Most likely, because the legal department forces us to do it. So we pollute every single file with the same crap over and over again, pushing the actual code down, making it even necessary to scroll most of the time we want to read the actual signal.

I understand the legal requirements of licenses, copyrights, etc. But why can we not use a more straightforward solution?

Some companies and projects are starting to use shorter notices, like Chromium or Golang. They replaced the long noise with a short 3–4 line summary, containing which license was used and where to find the actual license file:

// Copyright 2009 The Go Authors. All rights reserved.  
// Use of this source code is governed by a BSD-style  
// license that can be found in the LICENSE file.

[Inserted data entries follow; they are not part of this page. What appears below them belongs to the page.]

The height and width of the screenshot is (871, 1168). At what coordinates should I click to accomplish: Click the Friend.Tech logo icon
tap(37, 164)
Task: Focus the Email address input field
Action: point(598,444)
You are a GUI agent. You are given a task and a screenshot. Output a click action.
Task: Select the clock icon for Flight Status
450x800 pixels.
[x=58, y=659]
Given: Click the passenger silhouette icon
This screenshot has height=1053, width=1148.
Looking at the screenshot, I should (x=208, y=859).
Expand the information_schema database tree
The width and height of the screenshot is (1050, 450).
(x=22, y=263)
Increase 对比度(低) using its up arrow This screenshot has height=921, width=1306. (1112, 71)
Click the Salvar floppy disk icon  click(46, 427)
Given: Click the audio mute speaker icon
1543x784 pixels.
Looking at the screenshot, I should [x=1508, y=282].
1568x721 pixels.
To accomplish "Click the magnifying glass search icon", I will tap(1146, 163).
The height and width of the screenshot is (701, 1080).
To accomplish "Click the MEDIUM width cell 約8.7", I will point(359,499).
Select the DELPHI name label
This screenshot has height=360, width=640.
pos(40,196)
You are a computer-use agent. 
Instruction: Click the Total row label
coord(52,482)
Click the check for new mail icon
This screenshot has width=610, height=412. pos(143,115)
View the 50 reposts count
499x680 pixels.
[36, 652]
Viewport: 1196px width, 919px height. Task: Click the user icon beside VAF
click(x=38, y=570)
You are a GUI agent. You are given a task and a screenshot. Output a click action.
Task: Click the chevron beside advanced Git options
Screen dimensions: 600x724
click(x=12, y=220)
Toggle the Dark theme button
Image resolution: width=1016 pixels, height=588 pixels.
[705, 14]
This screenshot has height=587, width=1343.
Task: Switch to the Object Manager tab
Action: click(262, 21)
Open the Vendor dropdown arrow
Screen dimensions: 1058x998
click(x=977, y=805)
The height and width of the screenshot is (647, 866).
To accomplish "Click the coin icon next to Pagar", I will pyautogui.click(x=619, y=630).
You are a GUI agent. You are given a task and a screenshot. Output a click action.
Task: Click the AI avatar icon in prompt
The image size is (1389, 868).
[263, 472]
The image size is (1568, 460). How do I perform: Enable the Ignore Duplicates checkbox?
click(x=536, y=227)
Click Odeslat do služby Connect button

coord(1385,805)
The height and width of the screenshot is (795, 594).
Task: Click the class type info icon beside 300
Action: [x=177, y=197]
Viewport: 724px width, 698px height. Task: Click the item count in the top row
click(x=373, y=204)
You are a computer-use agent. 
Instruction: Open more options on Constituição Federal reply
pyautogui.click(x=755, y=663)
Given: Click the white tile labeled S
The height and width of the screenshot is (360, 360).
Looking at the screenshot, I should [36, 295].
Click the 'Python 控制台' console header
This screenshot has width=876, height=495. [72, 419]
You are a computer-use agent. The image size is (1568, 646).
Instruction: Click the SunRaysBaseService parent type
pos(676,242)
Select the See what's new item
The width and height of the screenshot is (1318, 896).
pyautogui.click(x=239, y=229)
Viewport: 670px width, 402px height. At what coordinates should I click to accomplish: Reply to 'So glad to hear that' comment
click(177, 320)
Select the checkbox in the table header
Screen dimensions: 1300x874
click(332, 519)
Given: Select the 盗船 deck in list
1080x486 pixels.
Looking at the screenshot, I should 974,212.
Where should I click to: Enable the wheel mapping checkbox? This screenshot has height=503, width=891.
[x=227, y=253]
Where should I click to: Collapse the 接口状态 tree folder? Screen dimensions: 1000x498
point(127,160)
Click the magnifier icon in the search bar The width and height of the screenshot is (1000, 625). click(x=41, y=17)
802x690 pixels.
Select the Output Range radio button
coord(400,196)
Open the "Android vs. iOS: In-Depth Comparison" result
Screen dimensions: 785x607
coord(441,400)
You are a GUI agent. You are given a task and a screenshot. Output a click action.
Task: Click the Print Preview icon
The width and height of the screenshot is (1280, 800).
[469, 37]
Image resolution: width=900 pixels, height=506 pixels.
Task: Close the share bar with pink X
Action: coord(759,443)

In these 3 lines, they managed to offload the noise to another file AND make the legal department happy. Sometimes legal might not accept the license to be in a different file, but maybe we could offload the noise to the bottom of the file below the signal and use a small summary with “please see below”.

We would still provide the license with every source file but won’t waste too much screen estate at first glance. I’m not a lawyer, I’m a software developer, so please consult your legal department if such a solution is acceptable before changing anything.

Imports and Requirements

Another forced noise are imports and requirements.

Every language has them in some way, they have many names like import, require, include, etc. Most of the time, our IDEs manage them for us and fold them neatly away to a single line so they won’t bother us. In combination with the default setting to import every single file/class/module instead of using wildcards (if your language even supports wildcards), this will add a lot of additional lines.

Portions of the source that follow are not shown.